Here is a small snippet from 3.24:
Code:
			movea.l	4.w,a6
			jsr	(_LVOForbid,a6)
			bsr	sub_CalcChipReadSpeed
			move.l	4.w,a6
			jsr	(_LVOPermit,a6)
Unfortunantely the "Chip Speed vs A600" is implemented in a not that good way. There is too many instructions run compared to how much data is read from CHIP mem to make the test relevant. If you compare the result with and witout "real" FAST mem you will see quite a big difference in speed. But in reality the CHIP speed is exactly the same.

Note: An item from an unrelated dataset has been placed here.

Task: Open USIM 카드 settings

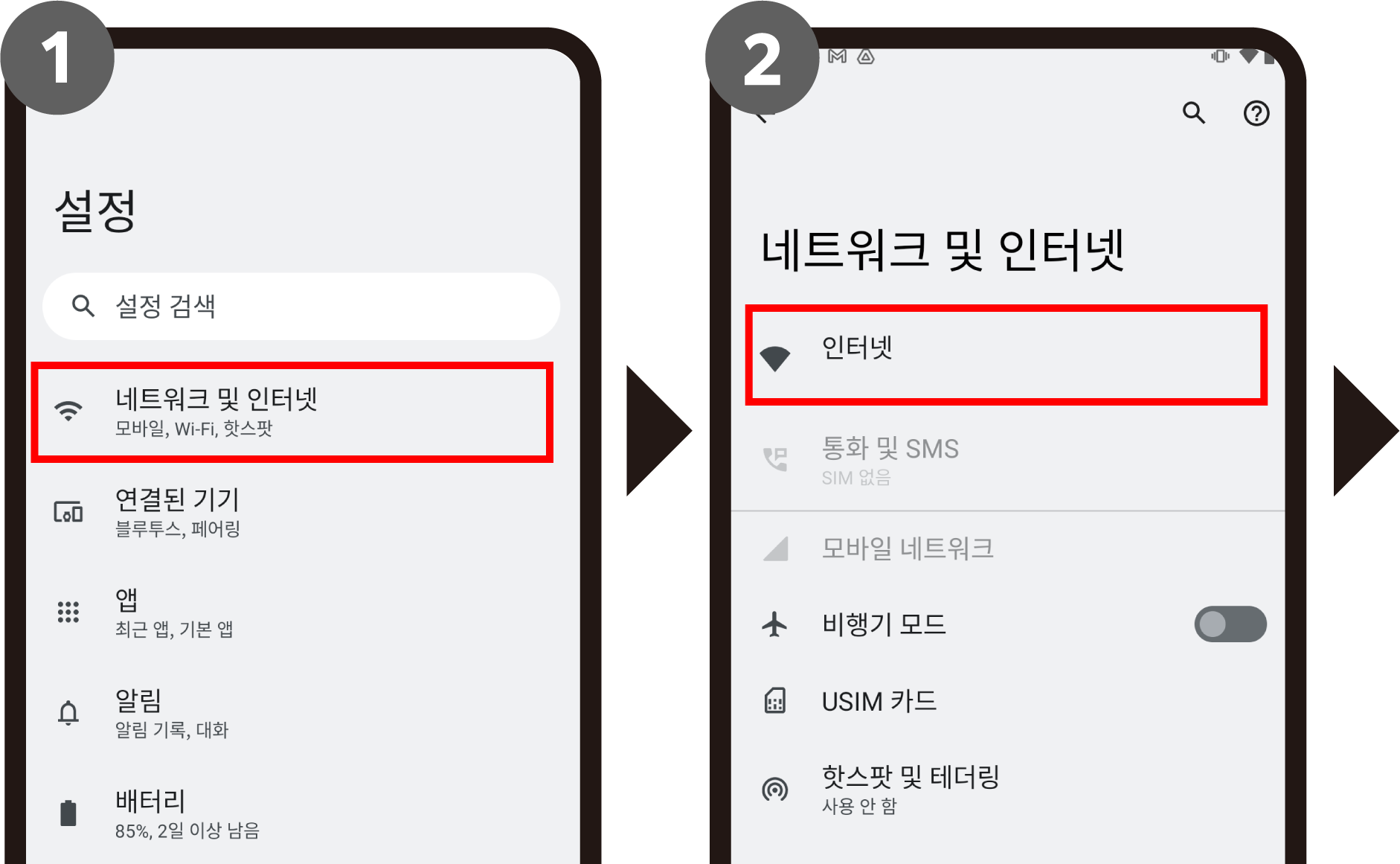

In the latest, yet to be released, SysInfo I've replaced the "Chip Speed vs A600" with a "bus test" implementation and print the result in MB/s instead.
I take this to mean that there are extra, or more time-consuming, interrupts running on 3.1 that are not part of the multitasking interrupts. Either that, or Forbid() forbids less on 3.1 than 1.3.

A benchmark is a benchmark regardless of whether it's written as closely to test the hardware as possible / as far from testing the OS as possible. I.e. it can be as crap as you like, and it still gives a score relative to other rigs.

Now, if exactly the same code is running, there can be no difference between two machines with the same CPU and chipset DMA load on the CPU.

So the 1.03 score may be up to the A600 score measured running a different kickstart version that is slower because of my first paragraph. That kickstart ran different code.

Regarding MB/s, it's actually even more controversial than just a score, because you'd have to prove the code is performance perfect or you're partly measuring the speed of the code!

But it would be neat if the new version fixes some obvious bad things.